═════ SOURCE DATA

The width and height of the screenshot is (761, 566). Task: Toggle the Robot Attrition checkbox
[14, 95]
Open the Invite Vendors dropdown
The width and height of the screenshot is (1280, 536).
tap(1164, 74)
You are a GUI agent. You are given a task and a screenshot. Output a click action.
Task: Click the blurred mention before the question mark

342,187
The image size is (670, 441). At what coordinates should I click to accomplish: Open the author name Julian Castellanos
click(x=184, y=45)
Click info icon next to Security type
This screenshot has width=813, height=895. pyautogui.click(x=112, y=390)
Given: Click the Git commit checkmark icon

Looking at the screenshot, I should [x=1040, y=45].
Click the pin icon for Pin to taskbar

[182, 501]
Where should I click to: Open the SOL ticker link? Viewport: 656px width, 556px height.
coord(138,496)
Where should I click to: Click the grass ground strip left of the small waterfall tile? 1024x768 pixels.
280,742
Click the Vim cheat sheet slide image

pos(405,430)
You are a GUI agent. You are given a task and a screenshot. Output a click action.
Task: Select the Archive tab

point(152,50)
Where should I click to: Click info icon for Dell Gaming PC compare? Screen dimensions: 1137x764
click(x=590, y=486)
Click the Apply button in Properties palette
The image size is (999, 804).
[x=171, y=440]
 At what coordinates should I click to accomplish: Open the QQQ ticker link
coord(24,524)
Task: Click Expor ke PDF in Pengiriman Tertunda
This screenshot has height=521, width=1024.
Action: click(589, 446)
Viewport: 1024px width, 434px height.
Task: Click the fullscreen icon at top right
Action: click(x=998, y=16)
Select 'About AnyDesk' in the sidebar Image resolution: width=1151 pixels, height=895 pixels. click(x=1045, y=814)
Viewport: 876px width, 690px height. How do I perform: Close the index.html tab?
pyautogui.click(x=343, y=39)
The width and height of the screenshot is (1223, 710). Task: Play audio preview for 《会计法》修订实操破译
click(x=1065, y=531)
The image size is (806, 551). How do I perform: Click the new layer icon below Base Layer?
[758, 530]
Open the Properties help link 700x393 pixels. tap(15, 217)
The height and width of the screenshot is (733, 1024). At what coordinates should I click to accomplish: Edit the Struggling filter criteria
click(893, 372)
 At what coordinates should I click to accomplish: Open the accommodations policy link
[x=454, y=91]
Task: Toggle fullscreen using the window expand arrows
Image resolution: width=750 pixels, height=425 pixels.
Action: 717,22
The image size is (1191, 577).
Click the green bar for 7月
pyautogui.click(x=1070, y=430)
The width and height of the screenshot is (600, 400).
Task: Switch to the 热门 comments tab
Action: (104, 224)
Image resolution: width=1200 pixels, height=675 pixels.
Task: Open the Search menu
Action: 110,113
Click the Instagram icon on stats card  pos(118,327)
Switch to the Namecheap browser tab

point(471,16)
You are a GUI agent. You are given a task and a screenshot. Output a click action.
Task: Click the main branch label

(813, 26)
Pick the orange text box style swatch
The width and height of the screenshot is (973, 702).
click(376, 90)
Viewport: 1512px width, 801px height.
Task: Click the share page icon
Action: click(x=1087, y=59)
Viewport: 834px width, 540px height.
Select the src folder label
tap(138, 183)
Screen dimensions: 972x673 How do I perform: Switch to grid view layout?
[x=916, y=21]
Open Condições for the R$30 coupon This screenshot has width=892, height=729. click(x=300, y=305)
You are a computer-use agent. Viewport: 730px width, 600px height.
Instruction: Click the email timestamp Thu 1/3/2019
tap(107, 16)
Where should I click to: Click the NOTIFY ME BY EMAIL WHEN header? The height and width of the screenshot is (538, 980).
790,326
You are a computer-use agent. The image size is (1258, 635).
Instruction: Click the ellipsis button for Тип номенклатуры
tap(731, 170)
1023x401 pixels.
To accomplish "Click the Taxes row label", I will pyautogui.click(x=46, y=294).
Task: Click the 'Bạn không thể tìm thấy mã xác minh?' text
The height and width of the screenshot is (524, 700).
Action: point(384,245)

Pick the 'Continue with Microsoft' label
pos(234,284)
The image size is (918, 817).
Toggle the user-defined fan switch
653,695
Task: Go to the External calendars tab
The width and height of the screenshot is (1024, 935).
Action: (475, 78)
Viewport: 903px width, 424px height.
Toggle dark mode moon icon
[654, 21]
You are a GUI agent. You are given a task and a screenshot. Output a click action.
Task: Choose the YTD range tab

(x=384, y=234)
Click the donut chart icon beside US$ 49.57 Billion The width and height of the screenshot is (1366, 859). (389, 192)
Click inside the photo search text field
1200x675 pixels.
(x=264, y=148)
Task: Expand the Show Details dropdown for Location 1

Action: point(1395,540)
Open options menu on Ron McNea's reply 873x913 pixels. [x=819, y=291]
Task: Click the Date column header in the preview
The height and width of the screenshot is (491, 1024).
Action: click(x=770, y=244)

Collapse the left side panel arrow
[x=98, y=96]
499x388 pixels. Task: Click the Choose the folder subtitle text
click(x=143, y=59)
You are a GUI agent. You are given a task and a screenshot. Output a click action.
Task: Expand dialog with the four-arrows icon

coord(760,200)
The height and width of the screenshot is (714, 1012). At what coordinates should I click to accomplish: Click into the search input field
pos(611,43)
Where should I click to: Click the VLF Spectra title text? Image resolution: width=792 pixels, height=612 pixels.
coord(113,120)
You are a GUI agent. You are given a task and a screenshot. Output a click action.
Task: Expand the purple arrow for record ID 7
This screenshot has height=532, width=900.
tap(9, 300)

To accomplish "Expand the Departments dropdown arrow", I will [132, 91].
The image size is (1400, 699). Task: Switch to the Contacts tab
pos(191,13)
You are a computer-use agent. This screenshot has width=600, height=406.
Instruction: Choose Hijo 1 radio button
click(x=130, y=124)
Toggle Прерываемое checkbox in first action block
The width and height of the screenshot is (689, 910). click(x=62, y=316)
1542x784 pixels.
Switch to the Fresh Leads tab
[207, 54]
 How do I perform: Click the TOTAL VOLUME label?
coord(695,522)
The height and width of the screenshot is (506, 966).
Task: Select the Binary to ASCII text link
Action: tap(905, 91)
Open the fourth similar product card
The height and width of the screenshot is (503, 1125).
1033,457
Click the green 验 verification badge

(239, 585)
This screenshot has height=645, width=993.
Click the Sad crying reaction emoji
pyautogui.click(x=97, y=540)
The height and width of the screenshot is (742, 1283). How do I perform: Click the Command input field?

══════════

# WHAT NEEDS TO BE DONE
Give the count of lines in the material containing "computer". The reply is that number alone.

# OUTPUT FOR THIS EXERCISE
3